### What you should do
When you reproduce these records, keep every word exactly and drop the images.

### Data for review

────────────────────

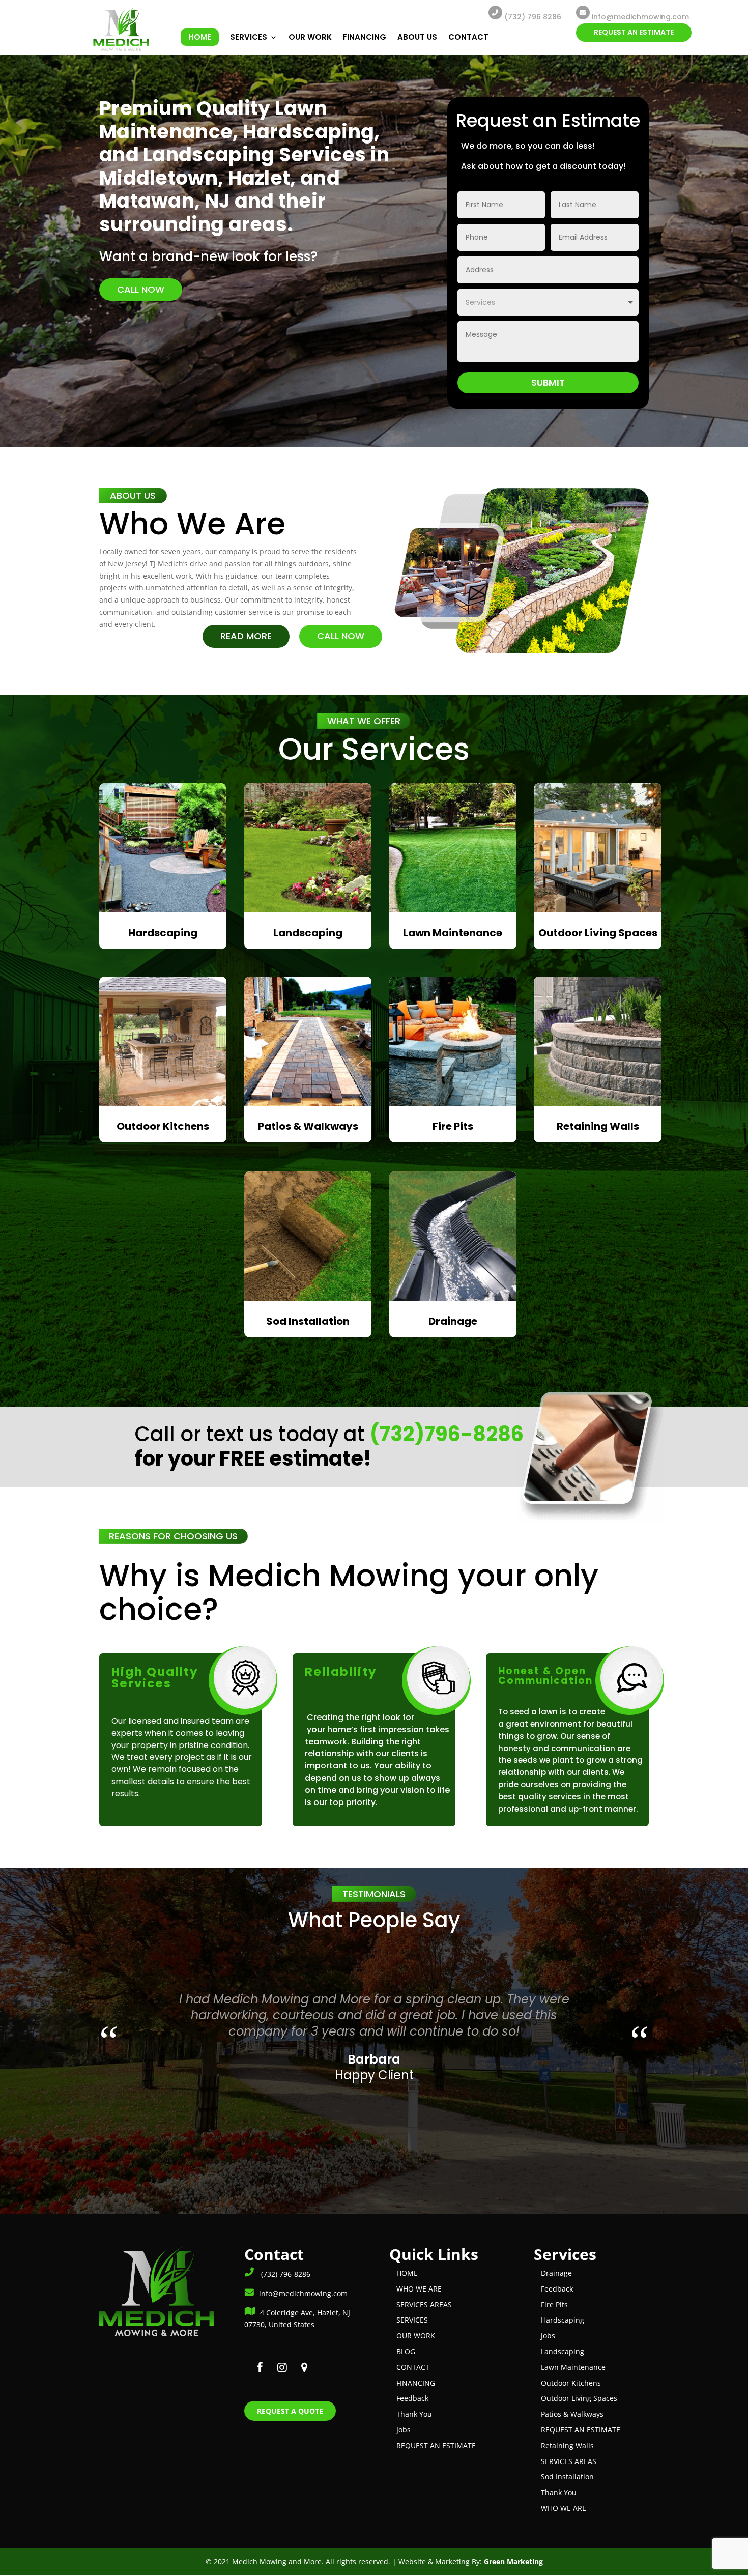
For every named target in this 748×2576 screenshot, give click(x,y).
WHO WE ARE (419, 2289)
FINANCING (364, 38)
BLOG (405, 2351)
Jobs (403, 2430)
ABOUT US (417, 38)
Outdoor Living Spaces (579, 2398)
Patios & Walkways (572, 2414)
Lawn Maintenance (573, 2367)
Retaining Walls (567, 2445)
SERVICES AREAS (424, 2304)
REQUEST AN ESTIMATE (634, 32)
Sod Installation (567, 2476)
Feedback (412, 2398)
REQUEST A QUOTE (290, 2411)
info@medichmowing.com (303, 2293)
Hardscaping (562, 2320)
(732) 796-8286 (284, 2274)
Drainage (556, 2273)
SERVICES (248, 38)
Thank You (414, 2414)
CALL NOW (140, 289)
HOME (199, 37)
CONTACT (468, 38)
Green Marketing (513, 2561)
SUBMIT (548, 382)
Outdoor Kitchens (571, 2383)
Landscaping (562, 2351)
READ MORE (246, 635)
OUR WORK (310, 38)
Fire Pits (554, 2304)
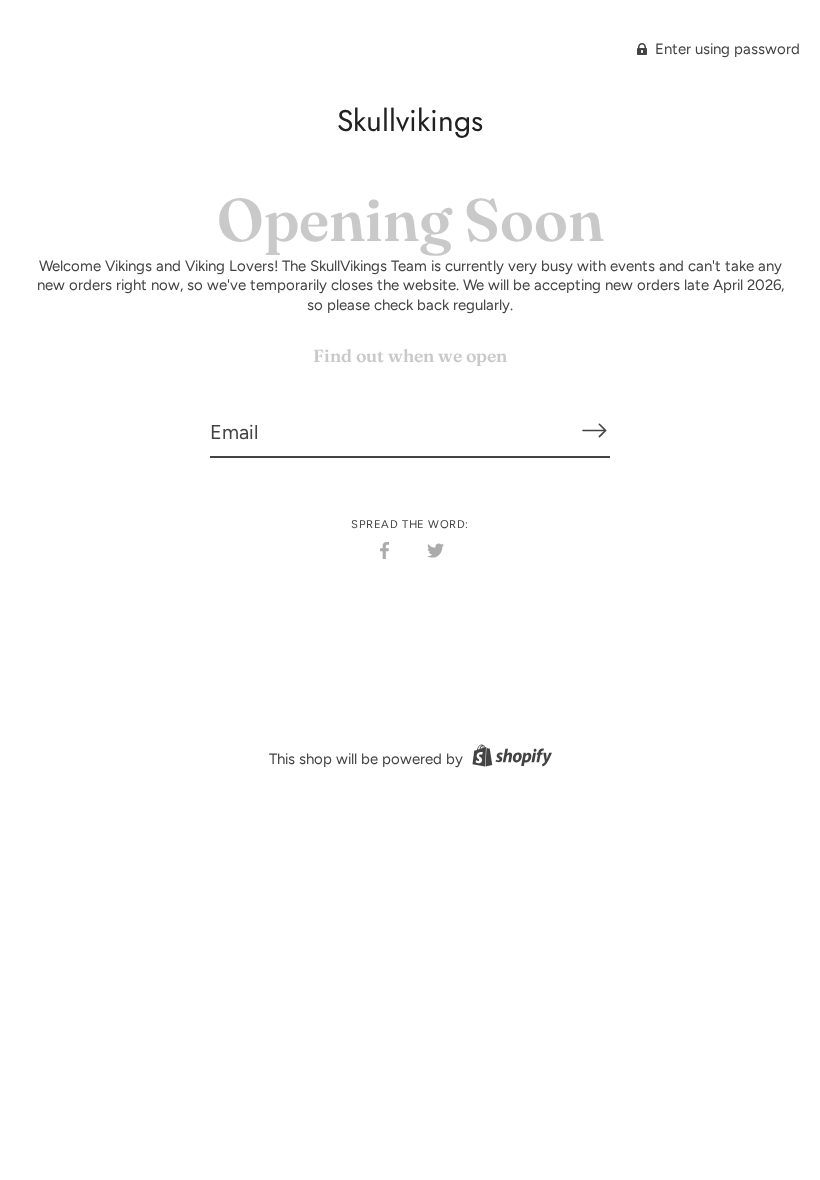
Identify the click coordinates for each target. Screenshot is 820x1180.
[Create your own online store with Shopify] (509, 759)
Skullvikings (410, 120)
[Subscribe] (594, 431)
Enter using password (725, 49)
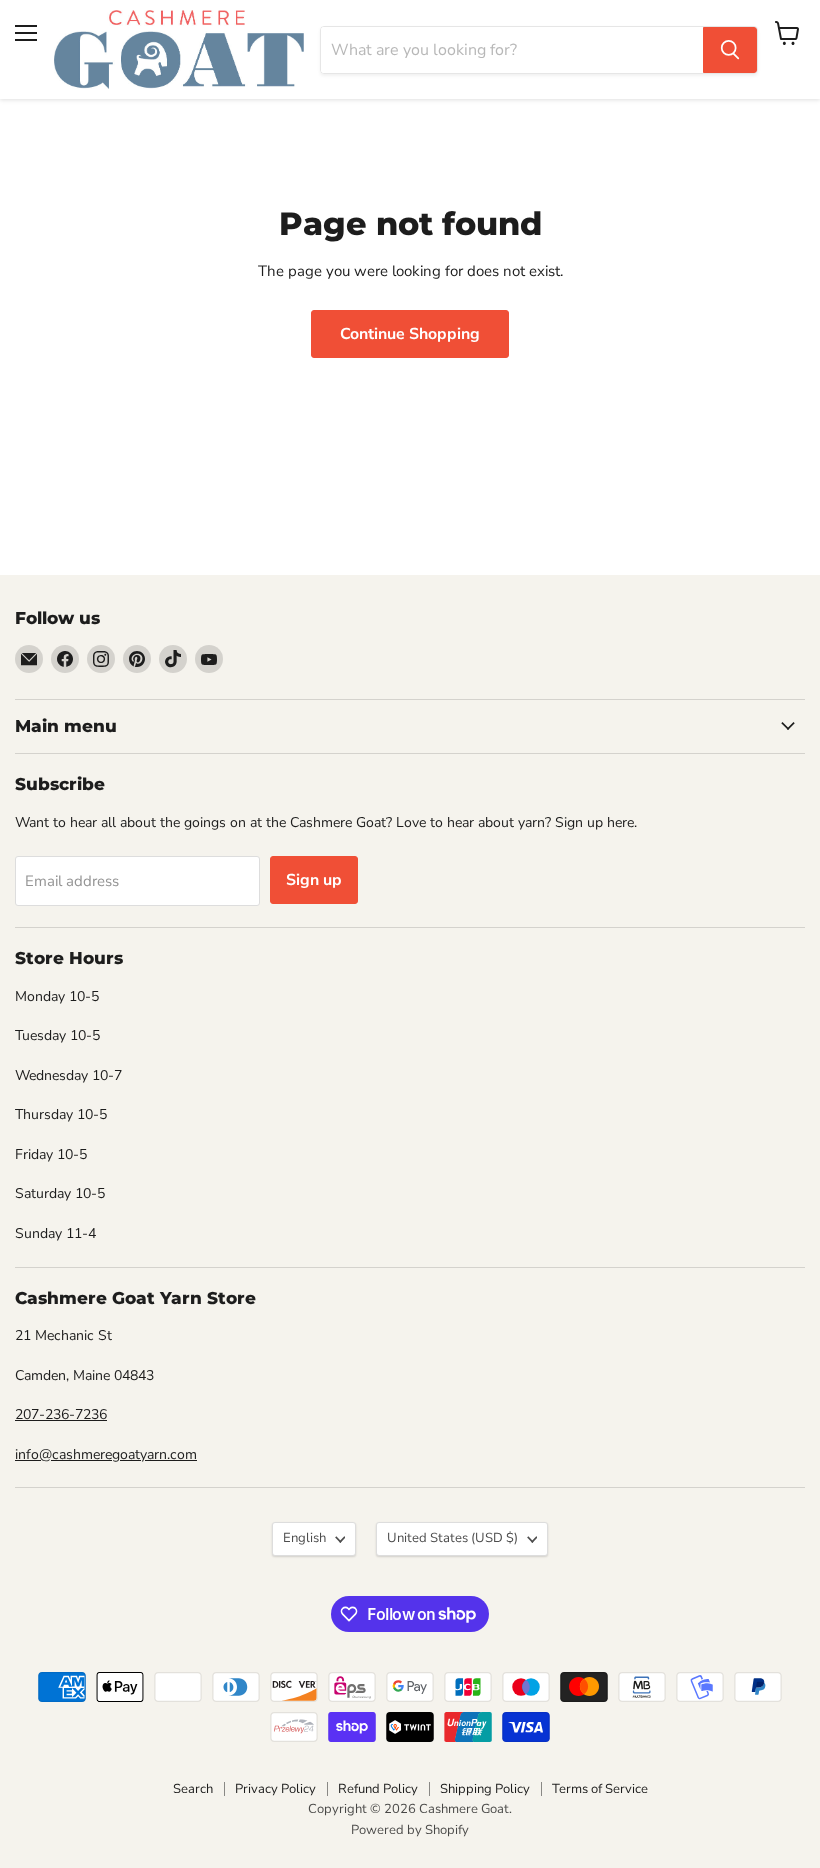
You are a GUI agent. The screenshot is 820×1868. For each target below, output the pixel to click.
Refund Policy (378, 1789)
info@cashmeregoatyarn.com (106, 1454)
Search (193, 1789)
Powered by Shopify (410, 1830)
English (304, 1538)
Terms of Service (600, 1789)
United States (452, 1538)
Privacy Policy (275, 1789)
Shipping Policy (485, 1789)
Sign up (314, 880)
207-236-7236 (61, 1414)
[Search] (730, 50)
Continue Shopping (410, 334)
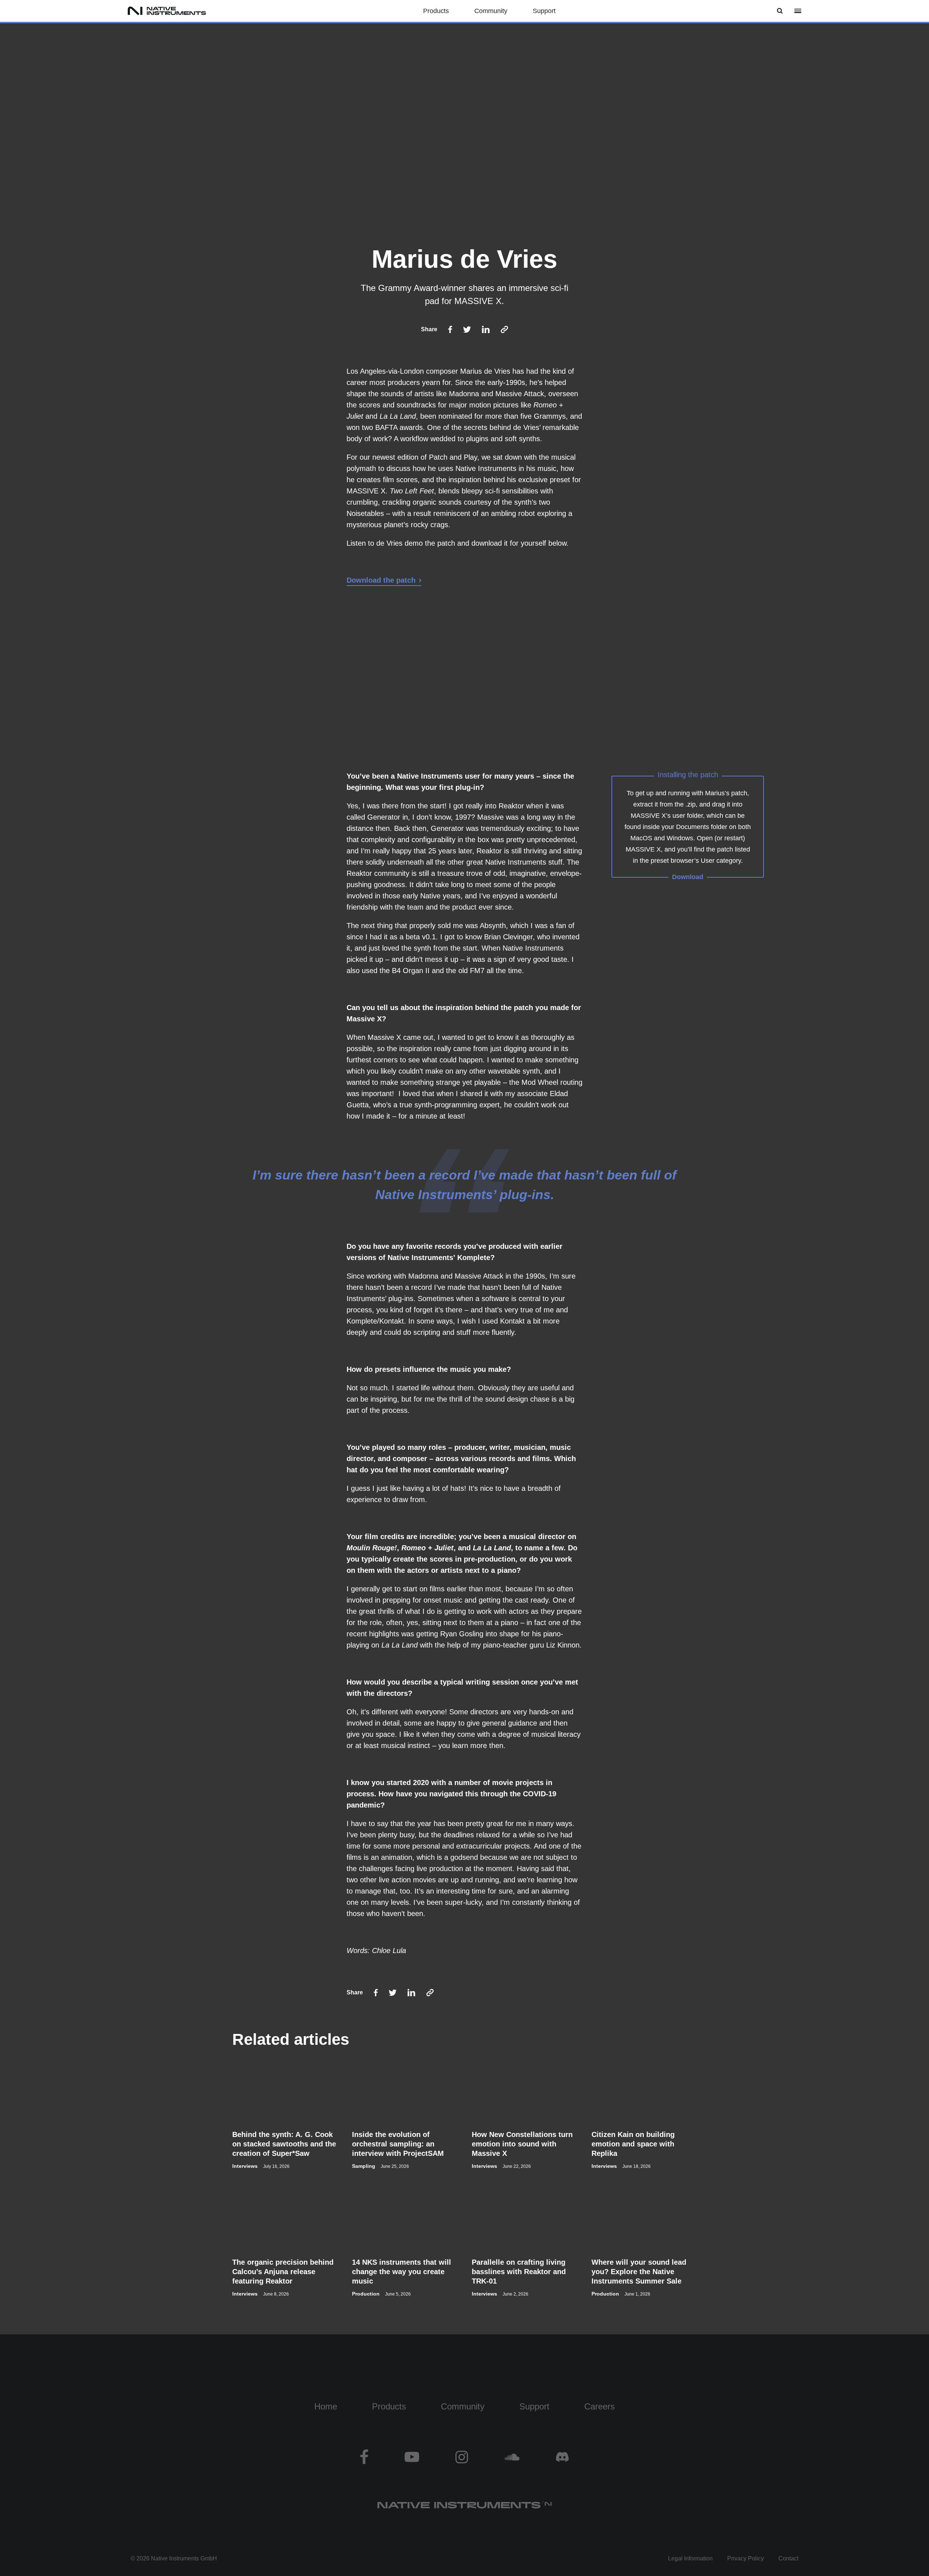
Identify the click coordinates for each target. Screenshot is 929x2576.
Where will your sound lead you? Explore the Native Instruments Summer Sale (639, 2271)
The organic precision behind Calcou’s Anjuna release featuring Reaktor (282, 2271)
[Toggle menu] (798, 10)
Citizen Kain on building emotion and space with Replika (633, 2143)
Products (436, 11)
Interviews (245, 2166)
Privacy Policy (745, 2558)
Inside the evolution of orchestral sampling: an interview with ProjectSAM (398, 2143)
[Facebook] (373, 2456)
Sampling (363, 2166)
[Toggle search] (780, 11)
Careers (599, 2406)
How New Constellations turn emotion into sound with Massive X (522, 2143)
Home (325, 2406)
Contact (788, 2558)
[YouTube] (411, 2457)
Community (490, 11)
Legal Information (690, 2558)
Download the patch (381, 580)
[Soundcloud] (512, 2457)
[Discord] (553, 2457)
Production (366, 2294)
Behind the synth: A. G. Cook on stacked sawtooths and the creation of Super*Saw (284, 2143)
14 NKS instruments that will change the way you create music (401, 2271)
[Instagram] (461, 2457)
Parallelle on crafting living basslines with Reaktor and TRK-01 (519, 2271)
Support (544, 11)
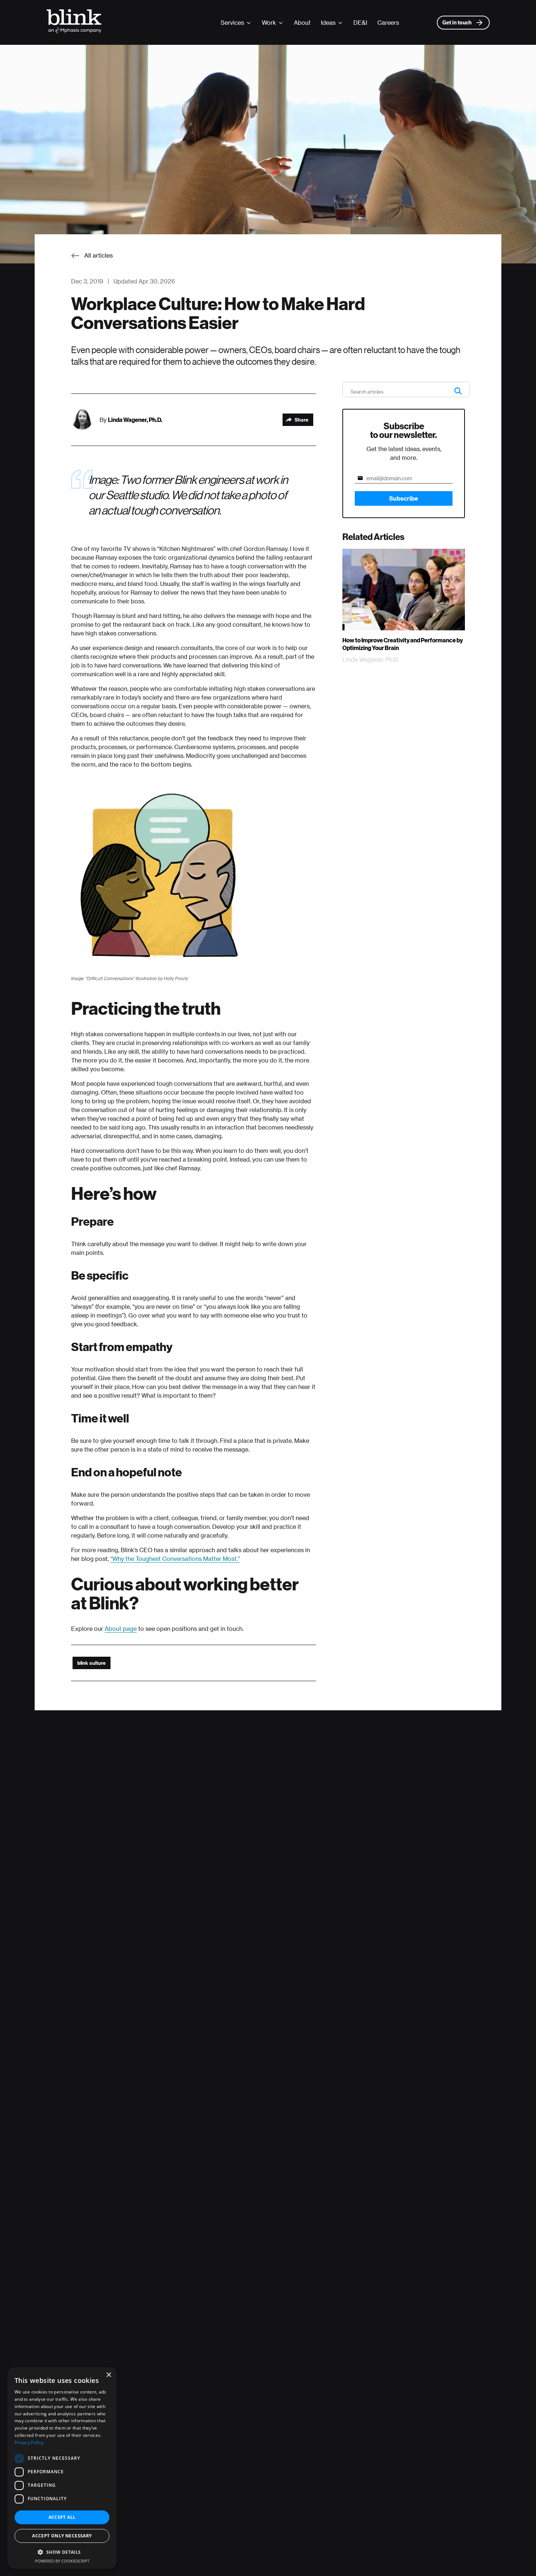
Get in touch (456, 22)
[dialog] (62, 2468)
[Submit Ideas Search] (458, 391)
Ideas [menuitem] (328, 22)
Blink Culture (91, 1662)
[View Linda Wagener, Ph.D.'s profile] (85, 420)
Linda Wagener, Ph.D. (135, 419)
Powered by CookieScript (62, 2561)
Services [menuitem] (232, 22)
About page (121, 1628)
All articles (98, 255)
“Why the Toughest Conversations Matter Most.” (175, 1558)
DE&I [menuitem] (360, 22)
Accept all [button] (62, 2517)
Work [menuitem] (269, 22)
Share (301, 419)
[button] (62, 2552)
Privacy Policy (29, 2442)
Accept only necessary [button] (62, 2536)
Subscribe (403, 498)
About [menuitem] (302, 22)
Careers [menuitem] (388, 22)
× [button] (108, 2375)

────────────────────

### Task output
For every named target in this 748×2576 screenshot, give click(x,y).
WHO WE ARE (419, 2289)
FINANCING (364, 38)
BLOG (405, 2351)
Jobs (403, 2430)
ABOUT US (417, 38)
Outdoor Living Spaces (579, 2398)
Patios & Walkways (572, 2414)
Lawn Maintenance (573, 2367)
Retaining Walls (567, 2445)
SERVICES AREAS (424, 2304)
REQUEST AN ESTIMATE (634, 32)
Sod Installation (567, 2476)
Feedback (412, 2398)
REQUEST A QUOTE (290, 2411)
info@medichmowing.com (303, 2293)
Hardscaping (562, 2320)
(732) 796-8286 (284, 2274)
Drainage (556, 2273)
SERVICES (248, 38)
Thank You (414, 2414)
CALL NOW (140, 289)
HOME (199, 37)
CONTACT (468, 38)
Green Marketing (513, 2561)
SUBMIT (548, 382)
Outdoor Kitchens (571, 2383)
Landscaping (562, 2351)
READ MORE (246, 635)
OUR WORK (310, 38)
Fire Pits (554, 2304)
Identify the click coordinates for each target. Screenshot is 820x1180.
[Create your own online store with Shopify] (509, 759)
Skullvikings (410, 120)
[Subscribe] (594, 431)
Enter using password (725, 49)
You are a GUI agent. The screenshot is 820×1868. For each target below, output the pixel to click.
Refund Policy (378, 1789)
info@cashmeregoatyarn.com (106, 1454)
Search (193, 1789)
Powered by Shopify (410, 1830)
English (304, 1538)
Terms of Service (600, 1789)
United States (452, 1538)
Privacy Policy (275, 1789)
Shipping Policy (485, 1789)
Sign up (314, 880)
207-236-7236 (61, 1414)
[Search] (730, 50)
Continue Shopping (410, 334)
Identify the click coordinates for each target. Screenshot is 929x2576.
Where will your sound lead you? Explore the Native Instruments Summer Sale (639, 2271)
The organic precision behind Calcou’s Anjuna release featuring Reaktor (282, 2271)
[Toggle menu] (798, 10)
Citizen Kain on building emotion and space with Replika (633, 2143)
Products (436, 11)
Interviews (245, 2166)
Privacy Policy (745, 2558)
Inside the evolution of orchestral sampling: an interview with ProjectSAM (398, 2143)
[Facebook] (373, 2456)
Sampling (363, 2166)
[Toggle search] (780, 11)
Careers (599, 2406)
How New Constellations turn emotion into sound with Massive X (522, 2143)
Home (325, 2406)
Contact (788, 2558)
[YouTube] (411, 2457)
Community (490, 11)
Legal Information (690, 2558)
Download the patch (381, 580)
[Soundcloud] (512, 2457)
[Discord] (553, 2457)
Production (366, 2294)
Behind the synth: A. G. Cook on stacked sawtooths and the creation of Super*Saw (284, 2143)
14 NKS instruments that will change the way you create music (401, 2271)
[Instagram] (461, 2457)
Parallelle on crafting living basslines with Reaktor and TRK-01 (519, 2271)
Support (544, 11)
Get in touch (456, 22)
[dialog] (62, 2468)
[Submit Ideas Search] (458, 391)
Ideas [menuitem] (328, 22)
Blink Culture (91, 1662)
[View Linda Wagener, Ph.D.'s profile] (85, 420)
Linda Wagener, Ph.D. (135, 419)
Powered by CookieScript (62, 2561)
Services [menuitem] (232, 22)
About page (121, 1628)
All articles (98, 255)
“Why the Toughest Conversations Matter Most.” (175, 1558)
DE&I [menuitem] (360, 22)
Accept all [button] (62, 2517)
Work [menuitem] (269, 22)
Share (301, 419)
[button] (62, 2552)
Privacy Policy (29, 2442)
Accept only necessary [button] (62, 2536)
Subscribe (403, 498)
About [menuitem] (302, 22)
Careers [menuitem] (388, 22)
× [button] (108, 2375)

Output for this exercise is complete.